Devant certaines palettes, un "C" rouge tracé au sol, pour "Covid-19" © Radio France / Louis-Valentin Lopez

Au sous-sol de l'hôpital Bichat, dans le 18ème arrondissement de Paris, il y a une vaste salle où s'entassent des montagnes de cartons. C'est ce que le personnel appelle le "magasin" : l'endroit où sont stockés tous les produits pour approvisionner l'intégralité des services de l'établissement. "Et notamment les produits qui nous ont servis à passer la crise du coronavirus", indique Mathilde Maguis, la directrice de la logistique. "Vous allez retrouver des masques, des surblouses, des tabliers… Tous les équipements de protection distribués aux professionnels." La logistique tiendra-t-elle le coup dans l'éventualité d'une seconde vague ? "Pour y faire face, nous avons constitué des stocks de sécurité.
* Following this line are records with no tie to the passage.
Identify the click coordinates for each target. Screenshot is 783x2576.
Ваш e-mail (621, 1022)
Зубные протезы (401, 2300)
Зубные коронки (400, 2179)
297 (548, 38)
Trente jours de stock sur les articles les plus utilisés pendant la crise Covid." 

Des montagnes de cartons où sont stockés blouses, masques, surblouses...
Des montagnes de cartons où sont stockés blouses, masques, surblouses... © Radio France / Louis-Valentin Lopez

"On a dû répondre à un double défi"

"Comme beaucoup d’hôpitaux, on n’était pas préparés à un événement de cette ampleur", reconnaît Mathilde Maguis. "On a travaillé en lien avec l’ensemble des services pour répondre aux besoins. On a dû répondre à un double défi : en terme d’approvisionnement, et en terme de distribution."  Au plus fort de l'épidémie, "on a été obligé de mettre en place une dotation par service, en fonction du personnel", précise Gisèle Bendjelloul, cadre supérieure en équipe d'hygiène : "On les distribuait trois fois par semaine. Là, on est passé à deux fois par semaine." Quand on passe devant certaines palettes, on remarque un "C" rouge, tracé au sol : "C" pour "Covid". Ces produits-là font partie du protocole sanitaire, qu'il est indispensable de respecter face au coronavirus.
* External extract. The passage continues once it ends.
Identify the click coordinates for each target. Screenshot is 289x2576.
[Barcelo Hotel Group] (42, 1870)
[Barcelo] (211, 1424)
Au premier rang de l'article le plus distribué durant la crise, le masque, bien évidemment : "On s’est rendu compte que notre consommation avait plus que doublée. On est aujourd’hui à 3,3 millions de masques, hors FFP2." Certains objets ont trouvé une nouvelle utilité, comme les charlottes et les tabliers. "Les charlottes, les tabliers, initialement, c’était surtout la cuisine. Les tabliers, aussi pour la distribution des repas." Des produits qui se sont finalement avérés être de bons équipements de protection face à la Covid-19.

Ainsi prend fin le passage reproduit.